### YOUR TASKS
(a) In the data loading guide, which script generates the GLORYS CSV files?
(b) Carry on the data loading guide from the point where it stops.

### TEXT EXCERPT
Data Loading - dfo-mar-odis/dto GitHub Wiki

Data Loading Guide

This guide explains how to load initial data into the DTO Viewer database, including species thermal ranges, MPA polygons, and GLORYS12V1 temperature timeseries data. If you haven't already configured your Docker/Pycharm setup, please see the Pycharm Setup guide.

Overview

The data loading process consists of three main steps that must be executed in order:

  1. Load species thermal range data
  2. Load MPA polygon boundaries
  3. Load GLORYS temperature timeseries for each polygon

Data Directory Structure

scripts/
├── data/
│   ├── GLORYS/              # Temperature timeseries CSV files
│   │   ├── [bottom average files]
│   │   └── [depth-specific files]
│   ├── MPA_Polygons/        # Shapefiles for MPA boundaries
│   │   ├── *.shp
│   │   ├── *.shx
│   │   ├── *.dbf
│   │   └── *.prj
│   └── species_range.csv    # Species thermal tolerance data
├── setup_init.py            # Main initialization script
├── load_species.py          # Species data loader
├── load_polygons.py         # MPA polygon loader
├── load_timeseries.py       # Temperature data loader
└── GLORYS_pipeline.R        # R script to generate GLORYS CSV files

Prerequisites

Before loading data:

  1. Ensure your Docker containers are running
  2. Verify database connectivity
  3. Check that all data files are present in scripts/data/

Quick Start

The easiest way to load all data is using the main setup script:

Is to start up the docker containers (see Run Configuration) and then access the Django Shell through the Pycharm Pro Terminal.

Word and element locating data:

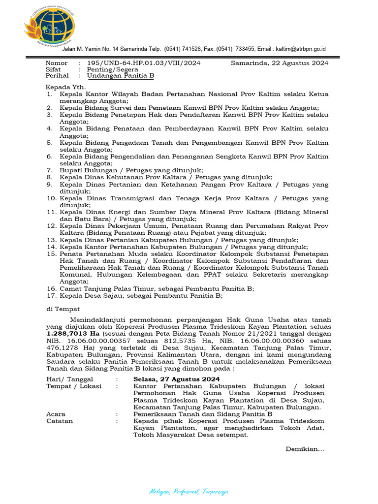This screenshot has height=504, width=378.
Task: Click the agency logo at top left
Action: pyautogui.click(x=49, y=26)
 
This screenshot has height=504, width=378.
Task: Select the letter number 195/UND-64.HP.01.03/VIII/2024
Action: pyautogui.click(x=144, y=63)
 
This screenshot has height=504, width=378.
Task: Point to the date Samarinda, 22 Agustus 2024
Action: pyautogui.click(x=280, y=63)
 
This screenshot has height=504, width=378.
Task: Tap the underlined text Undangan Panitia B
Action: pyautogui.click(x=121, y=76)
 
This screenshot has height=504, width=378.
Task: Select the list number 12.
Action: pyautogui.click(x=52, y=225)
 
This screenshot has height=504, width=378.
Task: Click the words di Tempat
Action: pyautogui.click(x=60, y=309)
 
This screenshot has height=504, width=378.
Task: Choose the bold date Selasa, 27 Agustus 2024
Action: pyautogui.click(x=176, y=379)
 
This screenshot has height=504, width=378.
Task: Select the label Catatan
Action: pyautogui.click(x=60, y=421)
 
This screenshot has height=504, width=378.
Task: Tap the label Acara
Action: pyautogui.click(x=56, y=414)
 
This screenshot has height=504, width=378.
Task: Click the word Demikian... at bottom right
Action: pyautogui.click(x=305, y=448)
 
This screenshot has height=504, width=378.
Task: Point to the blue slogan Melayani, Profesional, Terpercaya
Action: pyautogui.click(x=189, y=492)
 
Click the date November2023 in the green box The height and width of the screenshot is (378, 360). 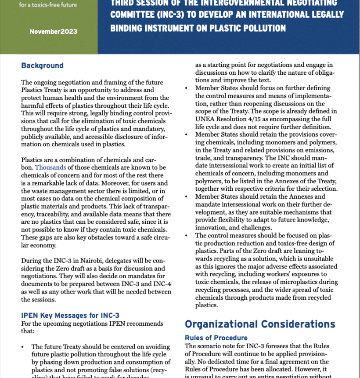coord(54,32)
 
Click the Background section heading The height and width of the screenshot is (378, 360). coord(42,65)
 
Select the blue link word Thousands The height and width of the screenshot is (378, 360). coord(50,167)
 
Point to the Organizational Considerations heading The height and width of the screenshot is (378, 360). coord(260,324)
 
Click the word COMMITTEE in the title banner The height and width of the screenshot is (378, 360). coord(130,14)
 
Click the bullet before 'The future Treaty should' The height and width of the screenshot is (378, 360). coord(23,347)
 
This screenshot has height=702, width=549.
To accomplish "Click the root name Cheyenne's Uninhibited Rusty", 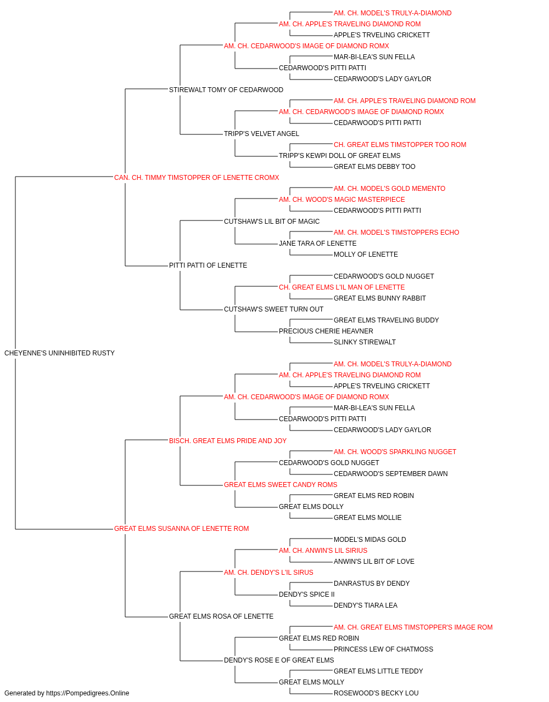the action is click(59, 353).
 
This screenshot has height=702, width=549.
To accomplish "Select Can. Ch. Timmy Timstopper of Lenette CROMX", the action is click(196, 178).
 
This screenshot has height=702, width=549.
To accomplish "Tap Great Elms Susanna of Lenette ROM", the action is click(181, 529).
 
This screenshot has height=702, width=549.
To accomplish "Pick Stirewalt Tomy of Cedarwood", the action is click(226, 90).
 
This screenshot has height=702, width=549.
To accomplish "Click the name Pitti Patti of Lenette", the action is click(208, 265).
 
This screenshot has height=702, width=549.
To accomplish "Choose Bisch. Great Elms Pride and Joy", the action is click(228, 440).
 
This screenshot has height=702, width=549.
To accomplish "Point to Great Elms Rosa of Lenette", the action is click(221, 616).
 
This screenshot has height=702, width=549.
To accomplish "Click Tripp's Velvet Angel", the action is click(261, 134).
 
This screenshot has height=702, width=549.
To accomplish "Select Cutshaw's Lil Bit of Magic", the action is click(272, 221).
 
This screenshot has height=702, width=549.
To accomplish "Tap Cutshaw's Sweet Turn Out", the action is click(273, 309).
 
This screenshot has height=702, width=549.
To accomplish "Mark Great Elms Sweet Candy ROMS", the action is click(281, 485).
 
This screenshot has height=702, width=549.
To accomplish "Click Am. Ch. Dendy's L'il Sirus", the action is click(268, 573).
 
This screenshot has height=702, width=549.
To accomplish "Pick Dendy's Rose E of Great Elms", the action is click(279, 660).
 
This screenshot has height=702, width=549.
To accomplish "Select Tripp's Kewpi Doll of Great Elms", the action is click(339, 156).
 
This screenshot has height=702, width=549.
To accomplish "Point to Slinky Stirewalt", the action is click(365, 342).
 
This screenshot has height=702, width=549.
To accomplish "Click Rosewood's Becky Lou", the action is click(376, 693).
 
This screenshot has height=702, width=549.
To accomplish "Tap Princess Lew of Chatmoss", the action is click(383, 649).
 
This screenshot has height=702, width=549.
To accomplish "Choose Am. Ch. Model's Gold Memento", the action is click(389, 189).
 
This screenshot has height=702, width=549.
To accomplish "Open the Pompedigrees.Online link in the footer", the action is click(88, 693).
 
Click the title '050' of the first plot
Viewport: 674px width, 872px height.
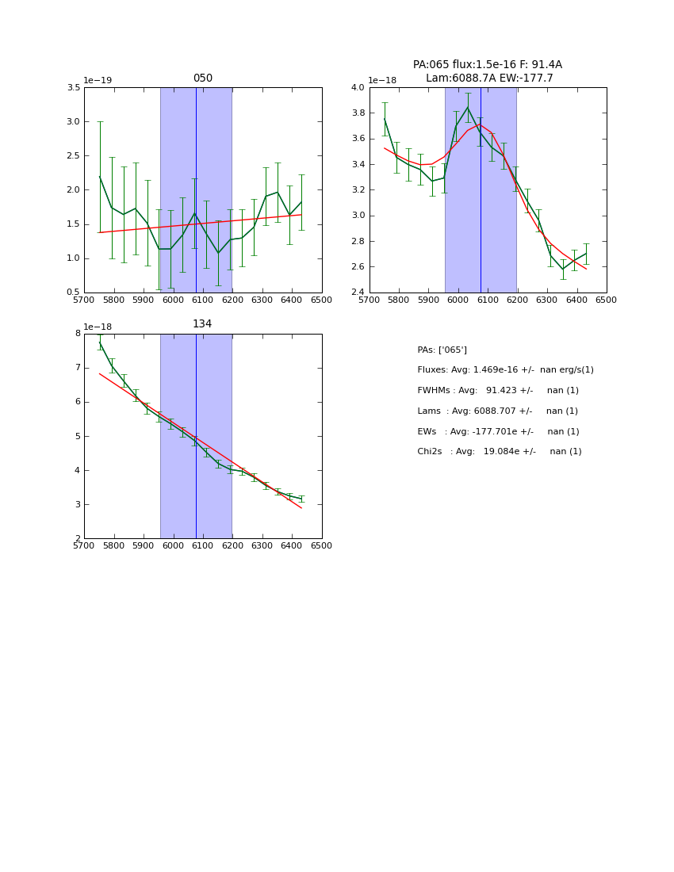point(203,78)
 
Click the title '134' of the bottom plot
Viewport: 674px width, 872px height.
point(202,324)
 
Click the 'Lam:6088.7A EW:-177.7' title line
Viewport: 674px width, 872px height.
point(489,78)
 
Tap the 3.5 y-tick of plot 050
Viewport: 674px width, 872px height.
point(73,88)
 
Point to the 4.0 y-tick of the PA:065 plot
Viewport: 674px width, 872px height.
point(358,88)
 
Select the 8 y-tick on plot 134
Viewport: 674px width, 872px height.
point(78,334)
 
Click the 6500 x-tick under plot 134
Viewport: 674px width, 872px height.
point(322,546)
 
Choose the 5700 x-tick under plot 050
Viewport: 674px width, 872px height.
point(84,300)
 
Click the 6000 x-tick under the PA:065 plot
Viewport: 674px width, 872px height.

### RESPONSES
(a) GLORYS_pipeline.R

(b)
image

  1. If this is the first time running the DTO Viewer application run migrations, otherwise skip to the next step:
python manage.py migrate
  1. Start the Django shell
python manage.py shell
  1. Import the setup_init module
from scripts import setup_init
  1. Run the setup function
setup_init.setup()

This will run all three loading scripts in the correct order.

Step-by-Step Data Loading

1. Loading Species Data

The species thermal range data comes from Lewis et al. (2023) and defines temperature and depth ranges for various marine species.

# Enter Django shell
python manage.py shell
# Load species data
from scripts import load_species
load_species.load_species()

Data source: scripts/data/species_range.csv

What it does:

  • Parses species thermal tolerance ranges
  • Creates species records with temperature min/max
  • Stores depth range preferences
  • Links to the published research paper

2. Loading MPA Polygons

Load the Marine Protected Area boundaries from government shapefiles.

# Enter Django shell
python manage.py shell
# Load species data
from scripts import load_polygons
load_polygons.load_mpas()

Data source: scripts/data/MPA_Polygons/ directory

What it does:

  • Reads shapefile geometry data
  • Creates MPA boundary polygons in PostGIS
  • Stores MPA metadata (name, designation, area)
  • Prepares spatial indices for efficient queries

Note: This step must complete before loading timeseries data, as temperature data is linked to specific polygons.

3. Loading Temperature Timeseries

Load GLORYS12V1 ocean model temperature data for each MPA.

# Enter Django shell
python manage.py shell
# Load species data
from scripts import load_polygons
load_timeseries.load_mpas()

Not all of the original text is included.